The improvement of visual function after an attack of optic neuritis associated with ONM is less than occurs after other causes of optic neuritis. Visual field defects have been described of different types, but in patients with ONM altitudinal hemianopsia may be characteristic [3]. The most important features of fundus examination are the pallor of the optic disc that may vary from mild to severe segmental pallor to overall pallor and atrophy associated with attenuation of retinal blood vessels. The narrowing of the arterioles was severe enough in the second case as to give the appearance thickened vascular wall. RNFL thinning is well documented in this condition [4,5]. RNFL thinning in ONM involves all quadrants and sometimes preserves axons that mediate central vision, but the upper and lower quadrants are affected more severely.

AQP4 is expressed on the abluminal surface of endothelial cells in unfenestrated capillaries from the CNS, as well as in the astrocytic end feet that supply the tight junction of the blood–brain barrier. Astrocytes and their processes not only constitute a large part of optic nerve parenchyma in positions adjacent to vessels and neurons but rather are present in the adventitia of the central retinal vein and artery [6]. Therefore, some of the arteriolar changes described here, may result from direct vascular inflammation due to anti-AQP4 autoantibodies. The prelaminar region is principally supplied by direct branches of the short posterior ciliary arteries and branches of Zinn-Haller circle that are related with the end feet astrocytic. It has been suggested that an ischemic mechanism mediated by anti-aquaporin-4 antibody may play a role and explain the altitudinal hemianopia that could be seen in these patients, similar to ischemic optic neuropathy. Perhaps one reason that optic neuritis anti-AQP4-specific antibodies might initially be more prevalent than a longitudinally-extensive transverse myelitis in ONM is that the tissues of the optic nerve are more sensitive to volume changes induced by AQP4 dysfunction than other areas of the CNS [7].

The global pattern of RNFL thinning may be causally related to vascular changes described. Vascular-mediated optic neuropathies such as glaucoma and non-arteritic anterior ischemic optic neuropathy are known to cause injury to the arcuate fibres of the RNFL. Therefore the global pattern of RNFL thinning is more consistent with a vascular process [4]. We speculate that vasculopathy may play a direct role in tissue injury in ONM.
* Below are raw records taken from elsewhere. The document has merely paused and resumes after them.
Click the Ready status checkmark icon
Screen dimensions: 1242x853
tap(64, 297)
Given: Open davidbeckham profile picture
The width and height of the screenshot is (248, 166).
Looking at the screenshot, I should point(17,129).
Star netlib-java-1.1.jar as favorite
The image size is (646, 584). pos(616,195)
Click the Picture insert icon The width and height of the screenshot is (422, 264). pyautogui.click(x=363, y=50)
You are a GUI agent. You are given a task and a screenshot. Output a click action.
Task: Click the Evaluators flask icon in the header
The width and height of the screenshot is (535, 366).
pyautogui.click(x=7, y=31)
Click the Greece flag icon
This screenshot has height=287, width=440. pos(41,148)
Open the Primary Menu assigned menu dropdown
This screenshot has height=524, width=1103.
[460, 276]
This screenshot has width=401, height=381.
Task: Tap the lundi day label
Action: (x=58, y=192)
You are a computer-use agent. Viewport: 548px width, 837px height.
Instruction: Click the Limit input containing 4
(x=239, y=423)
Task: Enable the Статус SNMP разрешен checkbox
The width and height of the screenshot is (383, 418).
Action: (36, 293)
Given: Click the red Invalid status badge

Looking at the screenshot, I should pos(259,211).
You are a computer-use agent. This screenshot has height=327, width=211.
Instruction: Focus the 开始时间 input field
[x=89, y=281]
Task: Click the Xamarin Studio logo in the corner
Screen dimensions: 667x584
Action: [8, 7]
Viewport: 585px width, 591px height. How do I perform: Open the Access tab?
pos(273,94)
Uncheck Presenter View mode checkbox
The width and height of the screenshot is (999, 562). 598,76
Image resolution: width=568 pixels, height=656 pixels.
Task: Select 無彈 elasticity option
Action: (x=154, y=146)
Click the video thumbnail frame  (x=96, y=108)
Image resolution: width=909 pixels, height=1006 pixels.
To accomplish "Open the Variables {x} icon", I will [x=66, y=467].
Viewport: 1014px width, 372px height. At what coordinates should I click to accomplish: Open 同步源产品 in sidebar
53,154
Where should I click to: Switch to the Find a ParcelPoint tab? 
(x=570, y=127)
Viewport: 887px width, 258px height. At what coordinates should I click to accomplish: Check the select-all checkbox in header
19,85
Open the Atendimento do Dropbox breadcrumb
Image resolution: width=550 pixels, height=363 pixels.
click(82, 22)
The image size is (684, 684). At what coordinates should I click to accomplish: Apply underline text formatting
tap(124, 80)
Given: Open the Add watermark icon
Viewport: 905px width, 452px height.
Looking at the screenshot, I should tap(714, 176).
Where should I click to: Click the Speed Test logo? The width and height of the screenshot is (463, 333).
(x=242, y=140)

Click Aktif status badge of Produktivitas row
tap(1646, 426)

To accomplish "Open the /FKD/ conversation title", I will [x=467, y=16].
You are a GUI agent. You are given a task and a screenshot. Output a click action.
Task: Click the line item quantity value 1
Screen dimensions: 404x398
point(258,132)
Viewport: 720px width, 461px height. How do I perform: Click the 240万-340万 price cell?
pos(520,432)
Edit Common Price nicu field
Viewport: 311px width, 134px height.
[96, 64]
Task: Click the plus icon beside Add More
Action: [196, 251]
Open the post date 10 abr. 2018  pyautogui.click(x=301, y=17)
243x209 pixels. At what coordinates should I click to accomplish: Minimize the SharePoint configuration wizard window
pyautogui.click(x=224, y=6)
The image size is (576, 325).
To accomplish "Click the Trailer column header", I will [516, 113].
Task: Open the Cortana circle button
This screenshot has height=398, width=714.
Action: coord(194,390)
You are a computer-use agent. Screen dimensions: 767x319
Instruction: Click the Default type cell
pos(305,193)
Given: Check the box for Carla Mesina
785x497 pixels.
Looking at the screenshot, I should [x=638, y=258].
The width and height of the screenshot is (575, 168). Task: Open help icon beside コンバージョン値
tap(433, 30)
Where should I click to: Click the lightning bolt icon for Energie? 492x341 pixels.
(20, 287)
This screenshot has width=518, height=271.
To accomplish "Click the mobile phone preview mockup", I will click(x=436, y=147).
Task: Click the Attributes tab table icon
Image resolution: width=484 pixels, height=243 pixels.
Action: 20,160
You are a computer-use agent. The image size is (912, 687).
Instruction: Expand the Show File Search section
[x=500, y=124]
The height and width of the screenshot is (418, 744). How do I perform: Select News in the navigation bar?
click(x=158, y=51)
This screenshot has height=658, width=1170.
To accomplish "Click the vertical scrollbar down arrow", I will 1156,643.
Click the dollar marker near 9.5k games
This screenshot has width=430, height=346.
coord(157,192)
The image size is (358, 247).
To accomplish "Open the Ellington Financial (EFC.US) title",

In these case reports we wanted to emphasize different forms of presentation of optic neuritis in patients with ONM and the distinctive pattern of RNFL and vascular damage that could be an important feature in the differential diagnosis of other demyelinating diseases. In conclusion, it is important to say that accurate and early diagnosis and distinction from multiple sclerosis is critical to facilitate the initiation of immunosuppressive therapy to prevent attacks.